» Written request: Could you rewrite the items starting at the line that contains "Enable the Two Sided checkbox" and ending at the last item, replacing "Click" with "Select" and leaving everything else unchanged? Omit the pictures from your answer.
──────
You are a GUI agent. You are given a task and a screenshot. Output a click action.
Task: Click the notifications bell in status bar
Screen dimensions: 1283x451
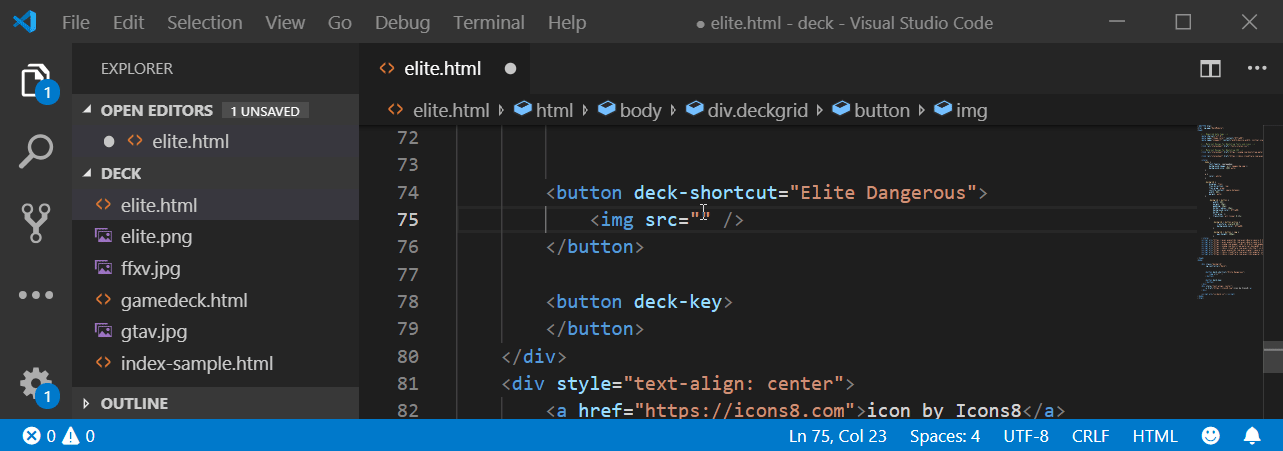click(x=1251, y=436)

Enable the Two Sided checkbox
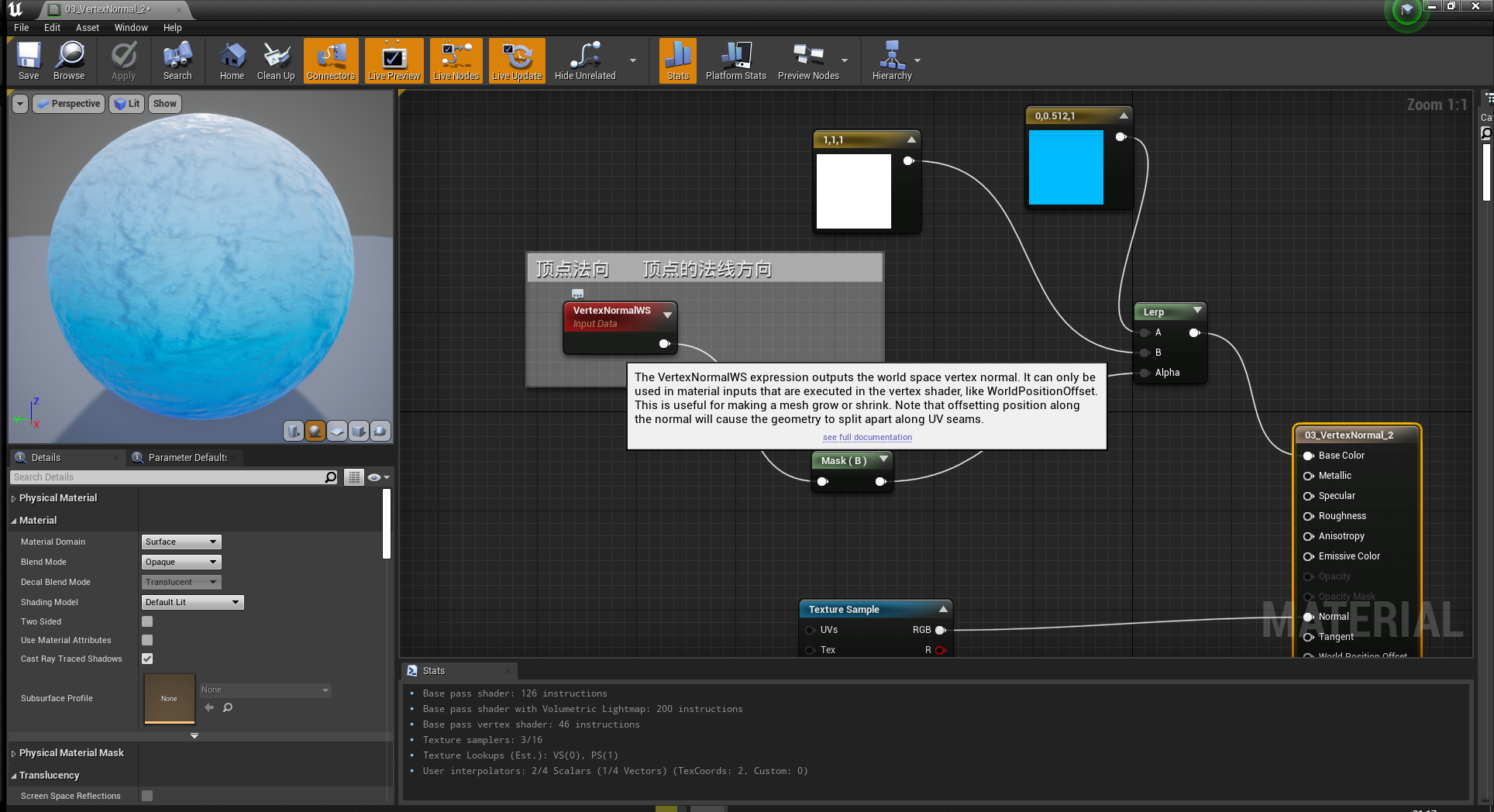[x=146, y=621]
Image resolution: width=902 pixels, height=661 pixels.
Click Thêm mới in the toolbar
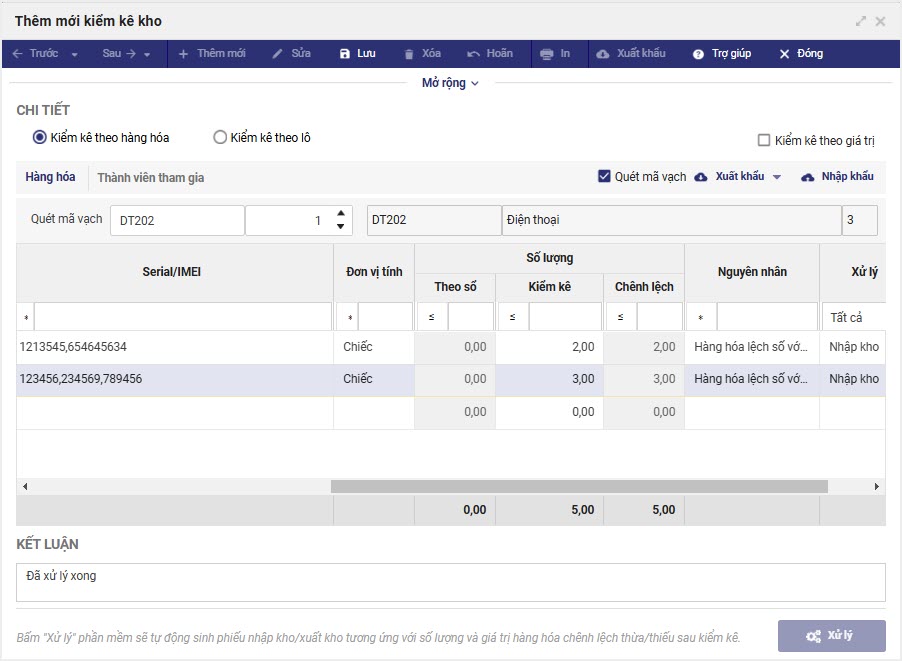(x=212, y=54)
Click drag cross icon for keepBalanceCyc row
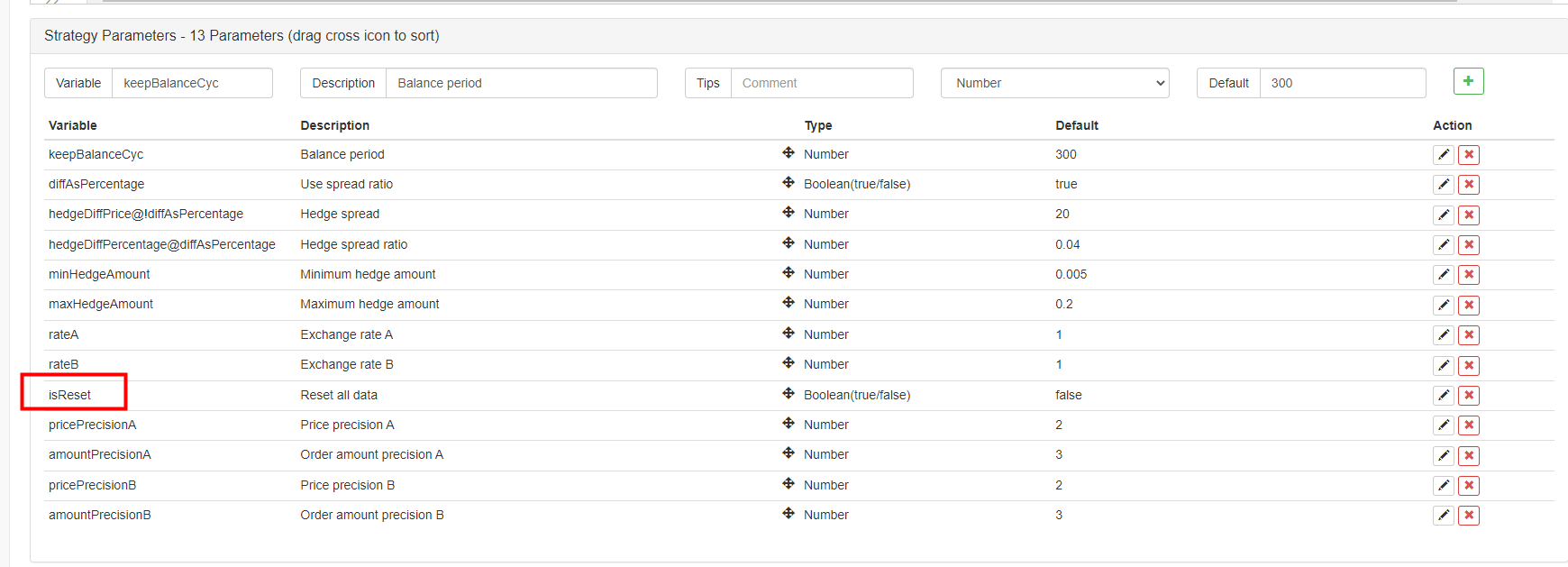Image resolution: width=1568 pixels, height=567 pixels. point(789,153)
──────
» Reply:
Enable the Two Sided checkbox
[x=146, y=621]
Image resolution: width=902 pixels, height=661 pixels.
Select Thêm mới in the toolbar
(x=212, y=54)
Select drag cross icon for keepBalanceCyc row
Image resolution: width=1568 pixels, height=567 pixels. point(789,153)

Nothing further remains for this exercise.